- The Washington Times - Thursday, February 3, 2005

Every year Washington Wizards owner Abe Pollin publicly says his team is going to the NBA playoffs. And this time the franchise, which last made the postseason in 1997 and hasn’t won a postseason series in 23 years, appears certain to do that.

But yesterday following a team practice at MCI Center, Pollin revealed a higher goal.

“We are going to be getting better and better every year, and we are going to win a championship,” Pollin said.

The question is when? After all, Pollin, who has owned the franchise since 1964, is 81.

“We are not talking about a championship this year, but we are talking about eventually winning a championship,” Pollin said. “I think if we can keep these guys together, keep them healthy, we are going to get better and better. Once you get in the playoffs, anything can happen.”

Pollin, the dean of NBA owners, said the team’s success is directly related to the hiring of coach Eddie Jordan and president of basketball operations Ernie Grunfeld during the summer of 2003 after Pollin refused to rehire Michael Jordan and fired Doug Collins.

Yesterday Pollin conceded there was some luck involved in landing the two, especially since Pollin hired Jordan first. Usually the general manager has a huge say in naming a coach. Previously, Pollin had considered hiring Detroit coach Larry Brown or Houston coach Jeff Van Gundy and giving either control of personnel and coaching.

“The stars were aligned for me to get the best two guys, and I got them,” Pollin said. “From the standpoint of management, I think between Eddie and Ernie we have a management team that is unbeatable. I don’t think anybody in the league has a better [pair] than I do. They are smart, young, good, hardworking people.”

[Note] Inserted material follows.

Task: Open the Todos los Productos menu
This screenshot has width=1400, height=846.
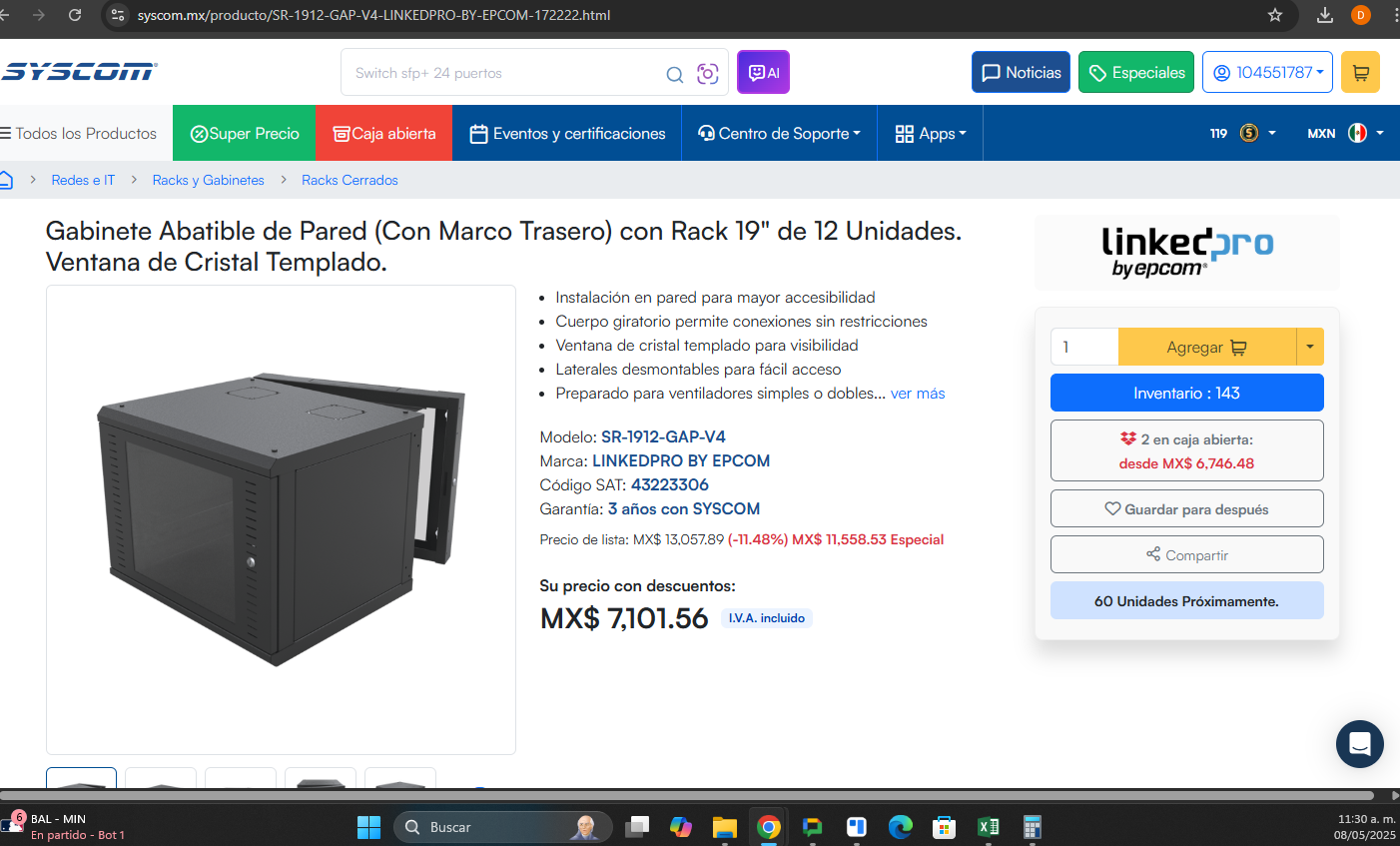Action: tap(79, 133)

Of course, every season has its ups and downs. Despite their encouraging 26-18 record, the Wizards will be seeking to end a three-game losing streak tomorrow night when they visit the Toronto Raptors.

Tuesday’s loss to Detroit dropped the Wizards’ record to 4-5 in games without star guard Larry Hughes (broken thumb). And while the Wizards’ 102.1-point average is second in the league, Jordan has not been satisfied lately with the team’s defense or toughness.

“We know that we don’t have rough-and-tumble, hit first, overly aggressive, physical people,” Jordan said. “We know we have to rely on our quickness, athleticism and activity. We try to get physical play from Michael [Ruffin] and Etan [Thomas]. There are times when Michael can be as physical as he wants. But when he has to defend against someone who is 6-11, he’s at a disadvantage.”

The Wizards clearly miss Hughes, who at the time of his injury was averaging 21.2 points, 6.1 rebounds, a team-high 5.3 rebounds and a league-high 2.82 steals. Hughes and injured forward Kwame Brown (ankle) should be back shortly after the All-Star break — possibly when the Wizards resume play at MCI Center on Feb.23 against Memphis.

Meanwhile, Pollin doesn’t believe there will be a lockout after the collective bargaining agreement between players and management expires in July.

“I think there is enough good will on both sides that there will be enough compromise on both sides,” Pollin said. [The NBA] had a lockout once, and I think the players union realized that we are serious as owners but that we also want to be fair to the players.”

Owners locked out the players in 1998, resulting in a 50-game season.